Print exactly, and only, the lines running from the line containing "640x481 pixels." through the end of the records below.

-*-

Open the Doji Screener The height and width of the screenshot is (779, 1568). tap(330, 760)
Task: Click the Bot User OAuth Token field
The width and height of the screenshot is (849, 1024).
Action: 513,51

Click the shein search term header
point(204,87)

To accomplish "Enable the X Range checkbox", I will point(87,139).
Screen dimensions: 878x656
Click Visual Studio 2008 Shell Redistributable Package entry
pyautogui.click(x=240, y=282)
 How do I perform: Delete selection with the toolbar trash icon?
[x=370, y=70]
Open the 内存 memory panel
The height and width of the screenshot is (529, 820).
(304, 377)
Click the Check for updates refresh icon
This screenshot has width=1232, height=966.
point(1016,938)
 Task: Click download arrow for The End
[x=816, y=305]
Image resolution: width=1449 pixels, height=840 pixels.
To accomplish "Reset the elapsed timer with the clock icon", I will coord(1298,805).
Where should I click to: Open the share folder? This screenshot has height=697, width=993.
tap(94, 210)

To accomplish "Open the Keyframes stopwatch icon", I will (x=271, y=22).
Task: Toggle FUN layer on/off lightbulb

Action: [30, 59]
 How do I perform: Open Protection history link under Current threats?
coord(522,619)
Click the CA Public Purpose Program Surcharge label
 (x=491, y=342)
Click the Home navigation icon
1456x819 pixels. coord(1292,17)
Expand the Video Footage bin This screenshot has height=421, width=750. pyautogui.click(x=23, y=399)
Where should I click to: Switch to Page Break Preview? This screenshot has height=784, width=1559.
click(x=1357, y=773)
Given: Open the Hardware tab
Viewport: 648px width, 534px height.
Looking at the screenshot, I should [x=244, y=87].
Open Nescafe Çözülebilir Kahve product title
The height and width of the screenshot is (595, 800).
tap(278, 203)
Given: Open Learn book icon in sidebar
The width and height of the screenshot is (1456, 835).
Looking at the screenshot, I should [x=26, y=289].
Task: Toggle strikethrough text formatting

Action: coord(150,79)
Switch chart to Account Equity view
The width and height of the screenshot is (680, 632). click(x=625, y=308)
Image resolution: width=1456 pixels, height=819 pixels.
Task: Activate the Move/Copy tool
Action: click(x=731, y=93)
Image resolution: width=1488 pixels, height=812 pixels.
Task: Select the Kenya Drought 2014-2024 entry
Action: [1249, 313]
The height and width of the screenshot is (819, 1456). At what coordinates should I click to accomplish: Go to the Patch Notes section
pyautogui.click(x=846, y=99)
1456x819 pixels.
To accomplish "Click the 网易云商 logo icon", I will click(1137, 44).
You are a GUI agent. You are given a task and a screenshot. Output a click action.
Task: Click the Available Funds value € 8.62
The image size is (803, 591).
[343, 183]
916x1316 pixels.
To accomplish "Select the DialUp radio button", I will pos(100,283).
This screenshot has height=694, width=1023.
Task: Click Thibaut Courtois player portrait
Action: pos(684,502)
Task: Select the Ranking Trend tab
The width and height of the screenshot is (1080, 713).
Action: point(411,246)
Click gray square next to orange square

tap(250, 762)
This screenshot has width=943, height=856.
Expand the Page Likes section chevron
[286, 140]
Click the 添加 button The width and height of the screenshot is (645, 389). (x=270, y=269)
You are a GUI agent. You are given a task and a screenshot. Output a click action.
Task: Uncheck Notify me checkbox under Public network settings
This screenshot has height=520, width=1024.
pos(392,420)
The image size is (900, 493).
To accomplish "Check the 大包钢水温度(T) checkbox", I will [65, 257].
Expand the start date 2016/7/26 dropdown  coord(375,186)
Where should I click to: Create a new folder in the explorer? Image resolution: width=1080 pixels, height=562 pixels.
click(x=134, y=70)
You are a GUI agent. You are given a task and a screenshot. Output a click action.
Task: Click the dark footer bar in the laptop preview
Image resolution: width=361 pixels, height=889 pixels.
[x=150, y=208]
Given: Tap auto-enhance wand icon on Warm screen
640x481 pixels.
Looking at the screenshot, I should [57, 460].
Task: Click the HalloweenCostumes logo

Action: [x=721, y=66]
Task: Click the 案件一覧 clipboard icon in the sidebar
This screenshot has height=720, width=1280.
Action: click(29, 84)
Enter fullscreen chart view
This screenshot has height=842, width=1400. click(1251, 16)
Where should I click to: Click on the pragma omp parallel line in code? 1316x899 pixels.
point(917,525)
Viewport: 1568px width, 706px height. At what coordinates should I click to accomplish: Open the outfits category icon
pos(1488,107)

-*-

Answer:
640x481 pixels.
Looking at the screenshot, I should [57, 460].
Task: Click the HalloweenCostumes logo

Action: [x=721, y=66]
Task: Click the 案件一覧 clipboard icon in the sidebar
This screenshot has height=720, width=1280.
Action: click(29, 84)
Enter fullscreen chart view
This screenshot has height=842, width=1400. click(1251, 16)
Where should I click to: Click on the pragma omp parallel line in code? 1316x899 pixels.
point(917,525)
Viewport: 1568px width, 706px height. At what coordinates should I click to accomplish: Open the outfits category icon
pos(1488,107)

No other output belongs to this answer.